Solve x for Inverse of y=sqrt(x^3+x^2+x+1) - Help Needed

[yoyo]

what is the inverse of of y=sqrt(x^3+x^2+x+1)

i know u are suppose to solve for x but having trouble...help please

 

[dextercioby]

Why don't u do it?
$$x^{3}+x^{2}+x+1=y^{2}$$

U need to solve this cubic for "x".Use Cardano's formulae.

Daniel.

 

[thepatientmental]

To find the inverse of a function, you need to switch the roles of x and y and solve for y.
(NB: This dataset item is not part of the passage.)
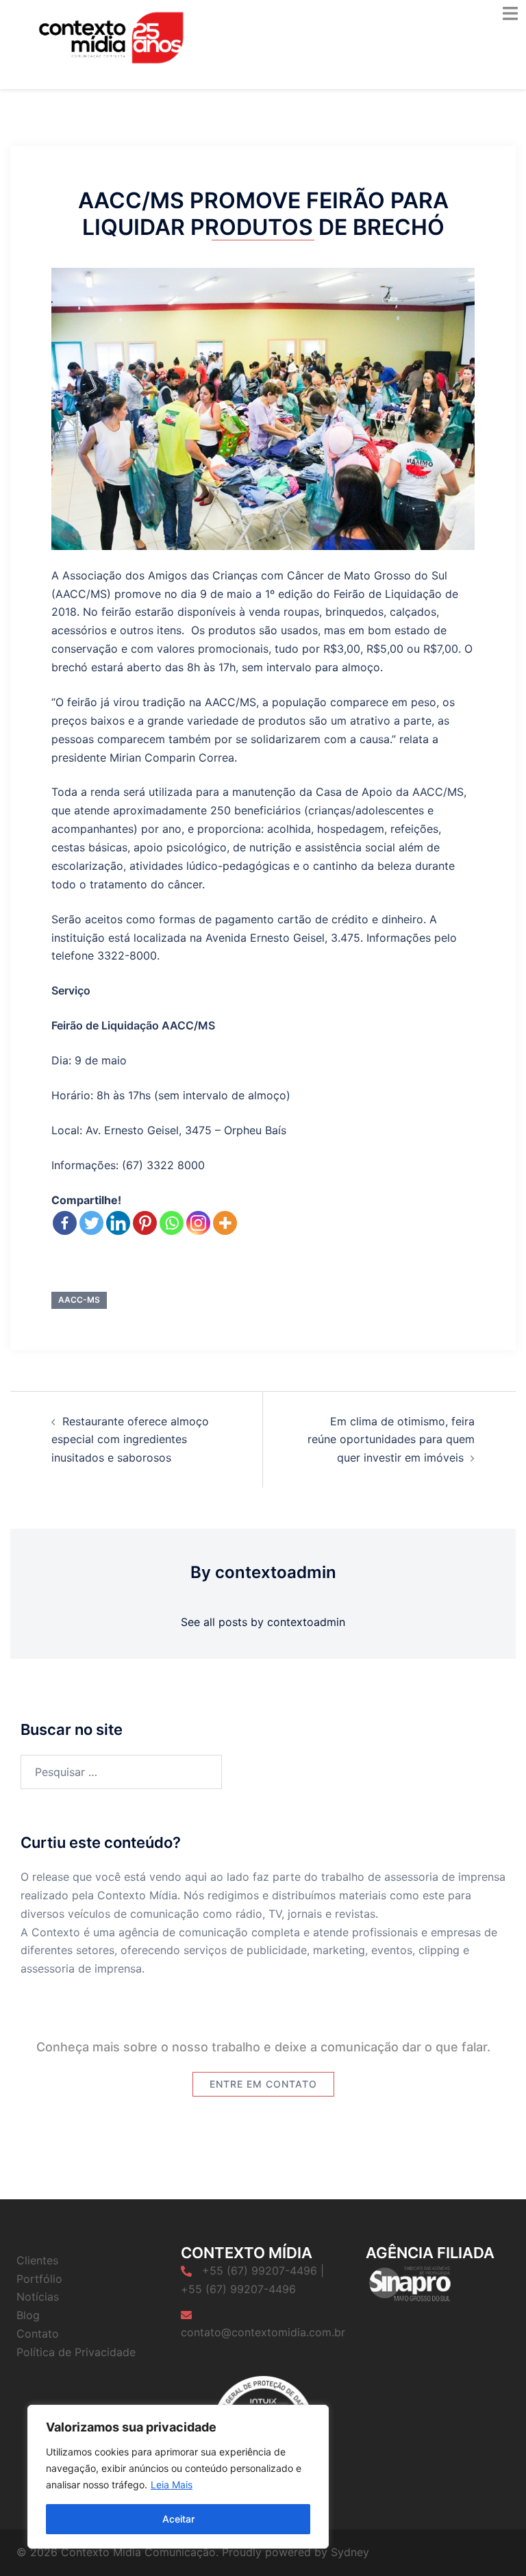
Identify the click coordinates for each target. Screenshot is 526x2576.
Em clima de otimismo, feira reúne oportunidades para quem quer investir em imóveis (391, 1439)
In this case, we have:

y = sqrt(x^3 + x^2 + x + 1)

Switching the roles of x and y, we get:

x = sqrt(y^3 + y^2 + y + 1)

Now, we need to isolate y on one side of the equation. To do this, we will square both sides:

x^2 = y^3 + y^2 + y + 1

Next, we will rearrange the terms to have the y terms on one side and the constant terms on the other side:

y^3 + y^2 + y = x^2 - 1

Now, we can factor out a y from the left side:

y(y^2 + y + 1) = x^2 - 1

Next, we can use the quadratic formula to solve for y^2 + y + 1:

y^2 + y + 1 = (-1 ± sqrt(1^2 - 4(1)(x^2 - 1))) / 2(1)
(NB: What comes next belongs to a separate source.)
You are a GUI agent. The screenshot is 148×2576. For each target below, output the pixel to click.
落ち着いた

= (-1 ± sqrt(4x^2 - 3)) / 2

Therefore, our inverse function is:

y = (-1 ± sqrt(4x^2 - 3)) / 2

Note: This is a piecewise function, meaning it has two different branches depending on the value of x. If x is positive, then the inverse function is:

y = (-1 + sqrt(4x^2 - 3)) / 2

If x is negative, then the inverse function is:

y = (-1 - sqrt(4x^2 - 3)) / 2

I hope this helps! If you are still having trouble, I would recommend practicing more with solving equations and using the quadratic formula. Good luck!